> [Instructions for the task]:
Report how many lines of the listing contain the string "computer", with no other words.

> [Input]:
*** Block opens ***

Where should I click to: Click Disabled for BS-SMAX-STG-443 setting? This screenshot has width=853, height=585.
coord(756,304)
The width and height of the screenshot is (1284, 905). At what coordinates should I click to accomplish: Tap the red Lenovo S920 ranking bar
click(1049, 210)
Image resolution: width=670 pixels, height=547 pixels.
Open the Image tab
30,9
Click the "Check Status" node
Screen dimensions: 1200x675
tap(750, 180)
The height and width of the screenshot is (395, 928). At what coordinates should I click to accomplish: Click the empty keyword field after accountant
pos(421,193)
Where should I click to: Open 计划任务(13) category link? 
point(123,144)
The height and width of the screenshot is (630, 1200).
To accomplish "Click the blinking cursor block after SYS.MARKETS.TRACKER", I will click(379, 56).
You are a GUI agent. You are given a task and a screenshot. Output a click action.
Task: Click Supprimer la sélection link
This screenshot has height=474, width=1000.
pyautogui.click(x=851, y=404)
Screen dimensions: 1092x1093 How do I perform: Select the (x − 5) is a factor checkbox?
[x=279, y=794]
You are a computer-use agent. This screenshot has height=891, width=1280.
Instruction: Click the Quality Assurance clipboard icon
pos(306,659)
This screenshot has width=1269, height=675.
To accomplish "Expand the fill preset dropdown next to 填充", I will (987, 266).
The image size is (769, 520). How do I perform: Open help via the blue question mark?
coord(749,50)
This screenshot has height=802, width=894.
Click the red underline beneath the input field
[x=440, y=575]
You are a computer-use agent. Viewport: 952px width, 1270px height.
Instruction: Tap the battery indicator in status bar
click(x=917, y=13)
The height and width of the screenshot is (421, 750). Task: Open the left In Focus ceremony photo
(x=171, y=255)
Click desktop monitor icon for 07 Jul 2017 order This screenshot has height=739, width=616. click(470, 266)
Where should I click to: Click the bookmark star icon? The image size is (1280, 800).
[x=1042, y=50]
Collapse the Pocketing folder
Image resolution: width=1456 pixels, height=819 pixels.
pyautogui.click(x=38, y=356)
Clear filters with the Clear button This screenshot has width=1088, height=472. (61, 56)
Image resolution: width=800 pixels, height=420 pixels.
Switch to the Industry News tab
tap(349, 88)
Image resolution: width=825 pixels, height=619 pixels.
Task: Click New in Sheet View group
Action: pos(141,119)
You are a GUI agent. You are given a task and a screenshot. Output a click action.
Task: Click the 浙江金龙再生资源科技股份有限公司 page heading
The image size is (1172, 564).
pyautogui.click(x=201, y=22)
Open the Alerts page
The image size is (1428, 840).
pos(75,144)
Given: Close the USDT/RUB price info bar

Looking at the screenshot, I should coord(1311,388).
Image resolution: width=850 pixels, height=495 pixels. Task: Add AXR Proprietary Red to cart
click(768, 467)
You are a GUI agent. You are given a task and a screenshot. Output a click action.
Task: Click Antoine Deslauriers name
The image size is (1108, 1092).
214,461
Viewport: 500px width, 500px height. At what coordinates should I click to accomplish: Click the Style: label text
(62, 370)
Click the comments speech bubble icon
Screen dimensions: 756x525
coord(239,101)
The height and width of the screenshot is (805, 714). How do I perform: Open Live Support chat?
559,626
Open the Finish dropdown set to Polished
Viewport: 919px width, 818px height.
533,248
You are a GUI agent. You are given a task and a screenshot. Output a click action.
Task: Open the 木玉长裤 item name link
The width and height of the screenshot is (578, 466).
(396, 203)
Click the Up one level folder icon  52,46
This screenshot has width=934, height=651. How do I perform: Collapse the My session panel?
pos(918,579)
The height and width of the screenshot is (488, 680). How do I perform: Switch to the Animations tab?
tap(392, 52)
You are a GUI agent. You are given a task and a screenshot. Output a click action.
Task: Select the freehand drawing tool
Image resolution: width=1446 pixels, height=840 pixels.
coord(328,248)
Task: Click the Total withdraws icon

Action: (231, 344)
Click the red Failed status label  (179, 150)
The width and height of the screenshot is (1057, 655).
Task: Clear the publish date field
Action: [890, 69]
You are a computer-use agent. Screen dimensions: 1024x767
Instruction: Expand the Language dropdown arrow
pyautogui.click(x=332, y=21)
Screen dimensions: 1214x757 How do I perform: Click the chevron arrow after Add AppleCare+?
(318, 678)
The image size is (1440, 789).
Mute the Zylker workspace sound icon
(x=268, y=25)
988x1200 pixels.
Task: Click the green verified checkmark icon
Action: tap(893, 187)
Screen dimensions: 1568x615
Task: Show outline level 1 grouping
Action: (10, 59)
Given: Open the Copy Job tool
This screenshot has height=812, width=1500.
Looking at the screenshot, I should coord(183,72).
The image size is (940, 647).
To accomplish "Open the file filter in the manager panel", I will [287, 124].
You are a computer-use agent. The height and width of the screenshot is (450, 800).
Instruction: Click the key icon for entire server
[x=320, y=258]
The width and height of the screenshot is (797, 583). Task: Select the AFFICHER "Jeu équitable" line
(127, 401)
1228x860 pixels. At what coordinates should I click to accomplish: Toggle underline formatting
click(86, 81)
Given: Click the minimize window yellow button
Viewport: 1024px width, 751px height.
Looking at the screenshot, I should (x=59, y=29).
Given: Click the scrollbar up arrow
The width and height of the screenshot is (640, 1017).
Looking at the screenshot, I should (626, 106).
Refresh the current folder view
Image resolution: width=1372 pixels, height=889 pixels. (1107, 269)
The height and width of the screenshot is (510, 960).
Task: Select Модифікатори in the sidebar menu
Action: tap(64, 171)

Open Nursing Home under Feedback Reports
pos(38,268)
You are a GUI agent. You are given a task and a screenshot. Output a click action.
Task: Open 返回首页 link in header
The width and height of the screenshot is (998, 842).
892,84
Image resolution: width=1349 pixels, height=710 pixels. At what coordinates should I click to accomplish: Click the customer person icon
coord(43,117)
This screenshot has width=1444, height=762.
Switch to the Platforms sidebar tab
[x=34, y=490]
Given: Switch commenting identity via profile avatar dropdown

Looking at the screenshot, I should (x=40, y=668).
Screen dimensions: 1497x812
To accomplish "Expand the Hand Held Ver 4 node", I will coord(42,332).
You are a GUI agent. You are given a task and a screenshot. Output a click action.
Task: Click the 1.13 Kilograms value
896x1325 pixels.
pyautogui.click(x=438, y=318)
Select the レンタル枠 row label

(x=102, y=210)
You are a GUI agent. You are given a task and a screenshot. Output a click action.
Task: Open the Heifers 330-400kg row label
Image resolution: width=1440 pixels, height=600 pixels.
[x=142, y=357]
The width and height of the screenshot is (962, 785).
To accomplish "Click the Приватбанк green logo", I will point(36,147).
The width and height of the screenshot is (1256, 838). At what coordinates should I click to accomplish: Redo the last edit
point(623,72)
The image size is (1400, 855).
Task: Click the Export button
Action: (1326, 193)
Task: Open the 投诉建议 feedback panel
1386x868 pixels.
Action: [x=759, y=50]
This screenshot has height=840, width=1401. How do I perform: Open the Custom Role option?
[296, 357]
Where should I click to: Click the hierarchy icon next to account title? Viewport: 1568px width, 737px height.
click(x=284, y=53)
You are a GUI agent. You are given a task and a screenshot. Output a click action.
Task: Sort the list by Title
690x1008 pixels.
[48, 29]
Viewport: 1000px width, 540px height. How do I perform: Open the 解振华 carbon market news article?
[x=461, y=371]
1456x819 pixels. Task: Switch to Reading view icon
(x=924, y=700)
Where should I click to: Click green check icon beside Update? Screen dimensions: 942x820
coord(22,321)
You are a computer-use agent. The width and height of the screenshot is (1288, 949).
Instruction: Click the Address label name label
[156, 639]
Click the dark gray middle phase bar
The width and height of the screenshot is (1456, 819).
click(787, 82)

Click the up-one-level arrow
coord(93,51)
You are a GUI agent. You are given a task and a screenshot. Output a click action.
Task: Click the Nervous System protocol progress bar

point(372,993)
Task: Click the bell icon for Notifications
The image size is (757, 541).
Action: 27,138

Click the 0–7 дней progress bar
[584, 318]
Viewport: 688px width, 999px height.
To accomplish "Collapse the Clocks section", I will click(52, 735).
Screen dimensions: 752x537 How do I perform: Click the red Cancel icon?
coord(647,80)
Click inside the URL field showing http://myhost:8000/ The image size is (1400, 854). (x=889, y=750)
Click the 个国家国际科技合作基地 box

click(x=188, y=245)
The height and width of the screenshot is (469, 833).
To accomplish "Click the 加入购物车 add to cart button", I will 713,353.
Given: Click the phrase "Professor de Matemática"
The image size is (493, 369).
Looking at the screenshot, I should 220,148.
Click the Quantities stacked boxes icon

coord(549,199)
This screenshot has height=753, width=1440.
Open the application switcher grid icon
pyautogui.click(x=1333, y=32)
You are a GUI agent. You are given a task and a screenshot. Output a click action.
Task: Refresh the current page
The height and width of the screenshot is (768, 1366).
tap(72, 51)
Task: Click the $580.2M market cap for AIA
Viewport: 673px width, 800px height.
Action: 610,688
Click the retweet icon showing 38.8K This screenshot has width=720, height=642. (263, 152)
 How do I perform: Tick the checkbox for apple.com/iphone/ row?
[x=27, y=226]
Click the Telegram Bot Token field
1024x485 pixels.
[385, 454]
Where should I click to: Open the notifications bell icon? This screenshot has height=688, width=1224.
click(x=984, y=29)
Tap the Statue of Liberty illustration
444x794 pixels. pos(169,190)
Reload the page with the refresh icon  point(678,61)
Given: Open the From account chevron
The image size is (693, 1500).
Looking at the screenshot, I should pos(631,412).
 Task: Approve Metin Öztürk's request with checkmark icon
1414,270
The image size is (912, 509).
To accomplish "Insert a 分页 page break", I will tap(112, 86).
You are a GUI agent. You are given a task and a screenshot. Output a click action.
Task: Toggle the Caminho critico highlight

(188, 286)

*** Block closes ***

> [Written reply]:
5